▶ PROBLEM
The copy must run from the line containing "Click the TANGGAL column header" through the final line of the records, both included, exactly as written. It should contain no pictures.

▶ SUPPLIED INFORMATION
• • • • • • •
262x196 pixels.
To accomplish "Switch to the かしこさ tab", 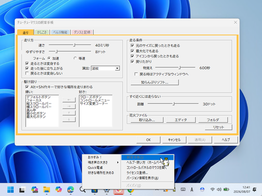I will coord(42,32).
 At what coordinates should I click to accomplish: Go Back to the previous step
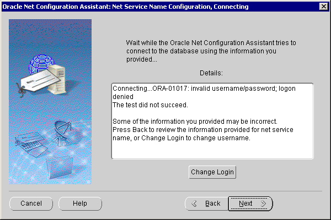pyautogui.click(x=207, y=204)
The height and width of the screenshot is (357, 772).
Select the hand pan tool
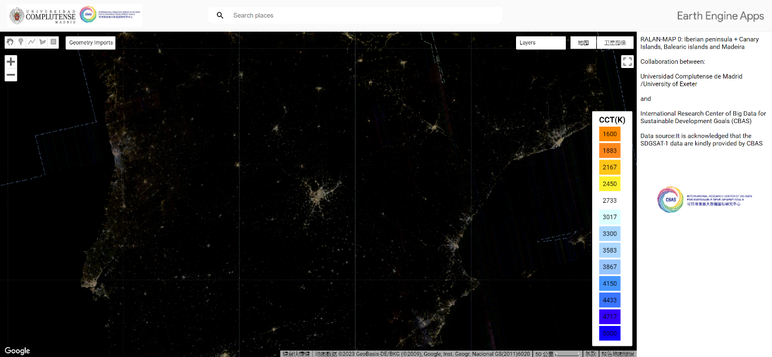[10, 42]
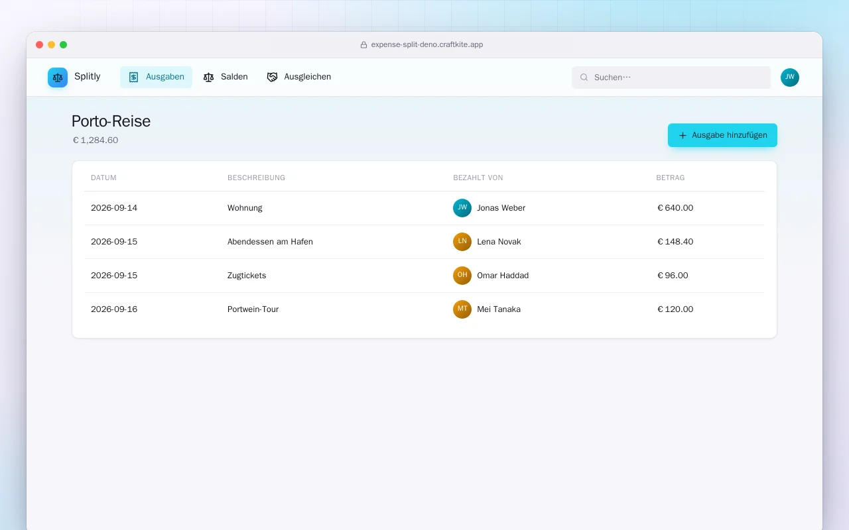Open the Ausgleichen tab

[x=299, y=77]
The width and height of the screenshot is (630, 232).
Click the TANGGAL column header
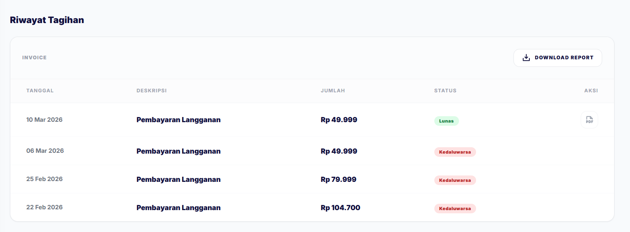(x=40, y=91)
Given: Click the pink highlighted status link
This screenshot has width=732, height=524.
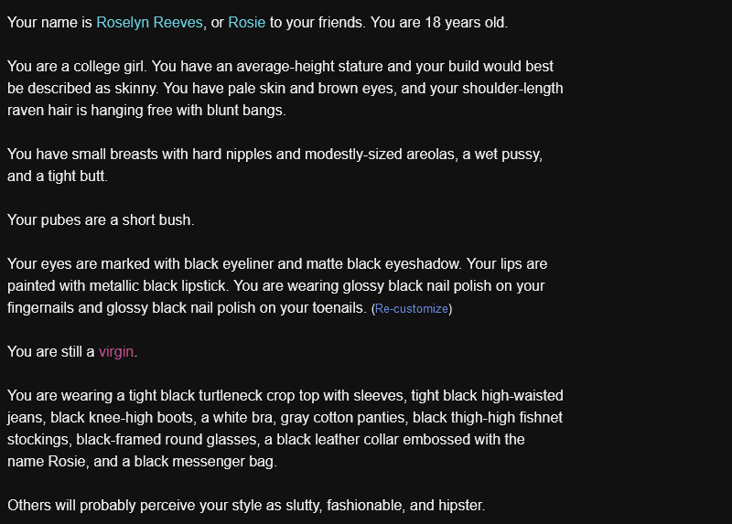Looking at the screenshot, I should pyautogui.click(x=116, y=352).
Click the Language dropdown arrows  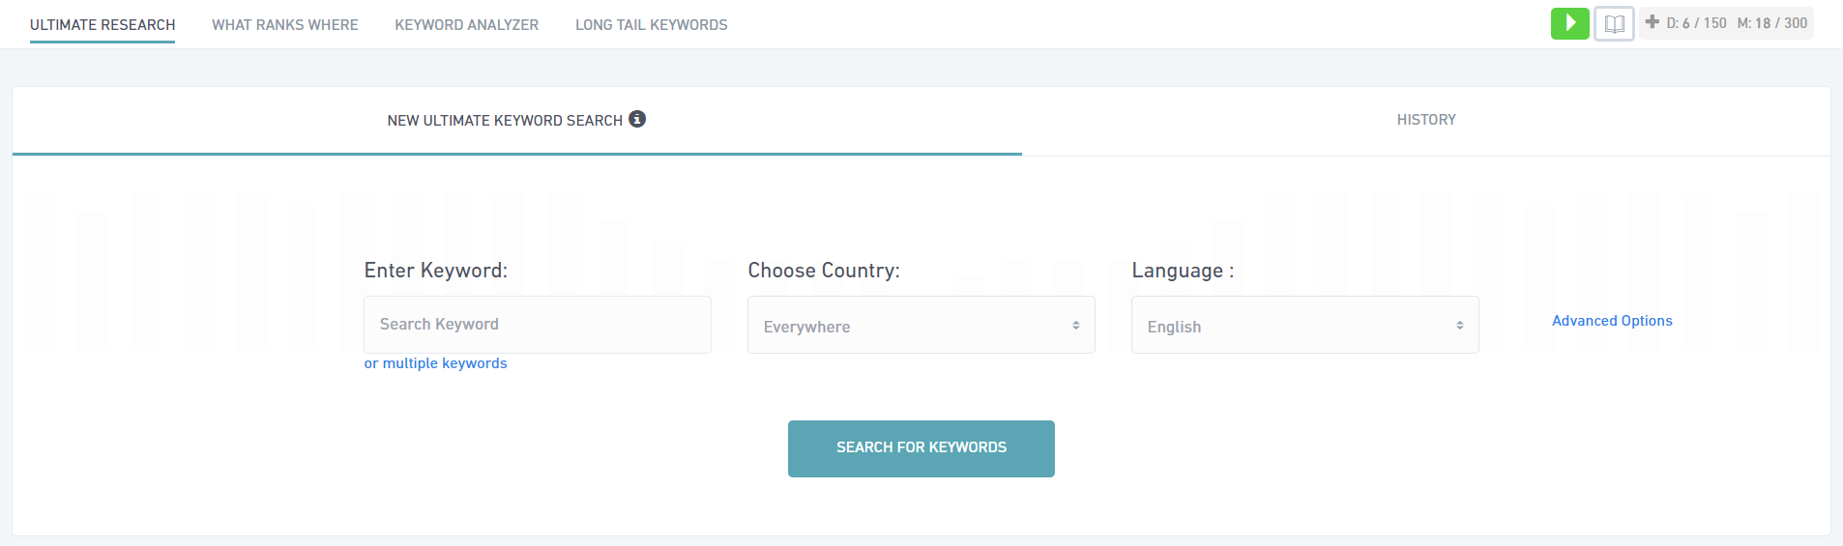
• • • • • • •
▶ ANSWER SPACE
Click the TANGGAL column header
(x=40, y=91)
Given: Click the pink highlighted status link
This screenshot has width=732, height=524.
Looking at the screenshot, I should pyautogui.click(x=116, y=352).
Click the Language dropdown arrows  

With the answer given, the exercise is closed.